[Stored items]
··········
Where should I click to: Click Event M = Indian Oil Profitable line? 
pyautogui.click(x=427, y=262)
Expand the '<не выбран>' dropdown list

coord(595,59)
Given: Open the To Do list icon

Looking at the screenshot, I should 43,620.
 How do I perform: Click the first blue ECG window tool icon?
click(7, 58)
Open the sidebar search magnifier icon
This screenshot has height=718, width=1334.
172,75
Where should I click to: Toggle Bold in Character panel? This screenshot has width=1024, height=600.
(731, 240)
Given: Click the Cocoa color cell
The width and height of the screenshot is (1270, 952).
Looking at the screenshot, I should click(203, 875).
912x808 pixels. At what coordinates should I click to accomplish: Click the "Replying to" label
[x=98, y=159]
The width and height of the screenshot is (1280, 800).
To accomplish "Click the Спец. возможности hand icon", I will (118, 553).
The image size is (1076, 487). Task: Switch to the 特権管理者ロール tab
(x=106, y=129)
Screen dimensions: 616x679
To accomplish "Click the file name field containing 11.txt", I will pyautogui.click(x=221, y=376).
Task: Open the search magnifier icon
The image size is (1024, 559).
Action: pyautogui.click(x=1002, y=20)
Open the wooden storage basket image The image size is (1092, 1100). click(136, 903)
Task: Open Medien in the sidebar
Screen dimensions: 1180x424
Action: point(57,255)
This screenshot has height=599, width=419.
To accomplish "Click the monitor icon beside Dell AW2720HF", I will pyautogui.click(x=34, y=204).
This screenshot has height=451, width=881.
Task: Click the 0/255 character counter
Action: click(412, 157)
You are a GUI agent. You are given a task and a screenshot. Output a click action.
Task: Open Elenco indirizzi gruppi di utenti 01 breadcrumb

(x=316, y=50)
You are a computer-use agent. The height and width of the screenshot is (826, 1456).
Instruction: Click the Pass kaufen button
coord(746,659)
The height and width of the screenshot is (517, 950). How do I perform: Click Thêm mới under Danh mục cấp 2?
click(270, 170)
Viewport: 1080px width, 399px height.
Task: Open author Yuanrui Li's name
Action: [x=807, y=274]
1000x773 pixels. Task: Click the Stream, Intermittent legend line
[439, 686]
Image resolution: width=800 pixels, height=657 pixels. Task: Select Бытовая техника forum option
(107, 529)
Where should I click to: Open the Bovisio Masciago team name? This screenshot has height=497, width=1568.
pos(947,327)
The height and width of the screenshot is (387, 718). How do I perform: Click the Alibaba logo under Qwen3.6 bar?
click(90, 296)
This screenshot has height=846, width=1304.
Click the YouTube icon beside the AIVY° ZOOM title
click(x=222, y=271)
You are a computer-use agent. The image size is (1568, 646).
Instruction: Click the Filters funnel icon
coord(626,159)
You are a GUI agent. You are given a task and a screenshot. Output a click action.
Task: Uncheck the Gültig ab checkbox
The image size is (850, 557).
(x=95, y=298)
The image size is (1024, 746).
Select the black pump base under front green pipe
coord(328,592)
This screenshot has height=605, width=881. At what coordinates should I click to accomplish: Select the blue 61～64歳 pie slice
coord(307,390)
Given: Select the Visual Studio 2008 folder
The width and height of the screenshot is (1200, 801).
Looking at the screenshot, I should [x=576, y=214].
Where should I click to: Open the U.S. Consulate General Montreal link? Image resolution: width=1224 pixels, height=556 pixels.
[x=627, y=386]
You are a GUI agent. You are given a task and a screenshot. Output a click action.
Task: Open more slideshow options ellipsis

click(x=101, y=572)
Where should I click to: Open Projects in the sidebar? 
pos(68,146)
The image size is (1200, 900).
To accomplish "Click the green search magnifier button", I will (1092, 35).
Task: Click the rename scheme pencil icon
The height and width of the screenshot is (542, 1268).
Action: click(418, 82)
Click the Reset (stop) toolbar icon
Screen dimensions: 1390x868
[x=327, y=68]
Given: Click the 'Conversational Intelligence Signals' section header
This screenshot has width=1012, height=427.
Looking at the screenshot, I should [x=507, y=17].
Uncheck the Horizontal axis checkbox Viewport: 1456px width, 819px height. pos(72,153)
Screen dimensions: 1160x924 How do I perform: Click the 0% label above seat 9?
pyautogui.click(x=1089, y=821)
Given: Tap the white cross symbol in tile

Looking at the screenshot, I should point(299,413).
··········
What is being asked
Your answer should be the exact lines above from the one with "Where should I click to: Open the Bovisio" through the one with "Task: Click the rename scheme pencil icon", both included, and nothing besides.

Solved problem
Where should I click to: Open the Bovisio Masciago team name? This screenshot has height=497, width=1568.
pos(947,327)
The height and width of the screenshot is (387, 718). How do I perform: Click the Alibaba logo under Qwen3.6 bar?
click(90, 296)
This screenshot has height=846, width=1304.
Click the YouTube icon beside the AIVY° ZOOM title
click(x=222, y=271)
You are a computer-use agent. The image size is (1568, 646).
Instruction: Click the Filters funnel icon
coord(626,159)
You are a GUI agent. You are given a task and a screenshot. Output a click action.
Task: Uncheck the Gültig ab checkbox
The image size is (850, 557).
(x=95, y=298)
The image size is (1024, 746).
Select the black pump base under front green pipe
coord(328,592)
This screenshot has height=605, width=881. At what coordinates should I click to accomplish: Select the blue 61～64歳 pie slice
coord(307,390)
Given: Select the Visual Studio 2008 folder
The width and height of the screenshot is (1200, 801).
Looking at the screenshot, I should [x=576, y=214].
Where should I click to: Open the U.S. Consulate General Montreal link? Image resolution: width=1224 pixels, height=556 pixels.
[x=627, y=386]
You are a GUI agent. You are given a task and a screenshot. Output a click action.
Task: Open more slideshow options ellipsis

click(x=101, y=572)
Where should I click to: Open Projects in the sidebar? 
pos(68,146)
The image size is (1200, 900).
To accomplish "Click the green search magnifier button", I will (1092, 35).
Task: Click the rename scheme pencil icon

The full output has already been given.